Last year Bloomberg highlighted how several leading US corporations, who aimed to cut their emissions, were mis-sold credits in a Pennsylvanian forest. According to the project’s documents, the forest was threatened with destruction and carbon credits were a means to save it from this fate. The Bloomberg exposé revealed that the forest was never in danger of being logged, as it had been protected by a non-profit foundation since 1938.
In this case, the project suffered from a lack of “additionality” meaning that credits were issued against carbon reductions that would have happened anyway, in which case there would be no additional benefit to the planet.
Another criticism of voluntary carbon markets is that projects behind the carbon credits lack “permanence’’. If we are to change the future of the planet we cannot simply look to the immediate future. Carbon credits must be issued against long lasting emission reduction initiatives that will protect the planet for generations to come. Many companies looking for good quality projects will pay a premium for those with a development timeline projected to be 100 years or more.
In addition voluntary markets have also come under intense criticism, because millions of credits are decades old, or involve double counting.
Taken altogether, these collective struggles have left the average price for a credit languishing at around $5 a tonne. This means that for the price of a hamburger and fries it is possible to offset the emissions of a flight from London to New York, which is no disincentive to limit harm to the planet!
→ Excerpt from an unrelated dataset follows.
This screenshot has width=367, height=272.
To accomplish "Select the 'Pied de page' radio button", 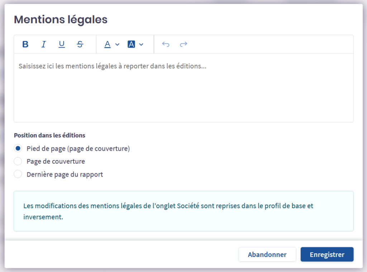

Having a high volume of low-quality carbon credits enables companies to make net zero claims that do little or nothing for the environment. Plugging this leaky system is proving challenging; greater integrity is urgently needed on both the supply and demand side. We must clean up the carbon credits market for it to be truly successful.
Carbon credits are a £1 billion market
Despite its problems the voluntary carbon market is about to enter a rapid growth phase. Due to mounting pressure on companies to tackle the climate crisis and to “do the right thing’’, the value of voluntary carbon markets doubled in 2021 to hit US$1 billion. Further estimates put the market for carbon credits at $100 billion by 2050.
Fit for purpose initiatives are needed fast and blockchain may provide a way forward.
Full steam ahead
The global explosion of blockchain technologies offers a new frontier for carbon markets. Blockchain’s advantage is in decentralisation and transparency, holding out the hope of developing a system with a wider degree of trust.
Likvidi, is a new platform for the trade of carbon credits verified to Verra’s internationally agreed standards. Launched in March 2022 it aims to clean up the voluntary carbon markets with credits of the highest quality and help engineer an overhaul of the voluntary carbon market by introducing clearer pricing and ownership data.
Likvidi will launch its green finance platform Summer 2022 for the trade of liquid carbon credits LCO2, its carbon currency issued on the low-impact Avalanche blockchain. Each token will be equivalent to one metric tonne of carbon sequestered in the real world. LCO2s are also Web3 enabled for wider DeFi and Metaverse functionality,
LCO2 has the benefit of real-time pricing and the ability to track trades as well as contain data on the identity of the project origin. This means that anyone can check on a carbon credit’s history and authenticity without being a client or a member of a registry.
Everyone will come to rely on carbon credits for at least partial offset
Investors are curious. Digital currencies have a reputation as globally high emitters of carbon, with Bitcoin’s emissions predicted to soon exceed those of Beijing or New Delhi (www.citycarbonfootprints.info)
However, a move towards alternative Proof of Stake systems which use just 1% of the energy that’s used by Bitcoin and Ethereum, are helping to create a low impact future technology.
More than anything else, establishing trust will be essential for all parties, as Christiana Figueres, the key architect of the Paris Agreement has explained.
“On the long road to 2050, almost every company will rely on carbon credits to support their transition to zero emissions.”
After a 20-year history of controversy, it’s clear that voluntary markets will need to evolve quickly to play their part.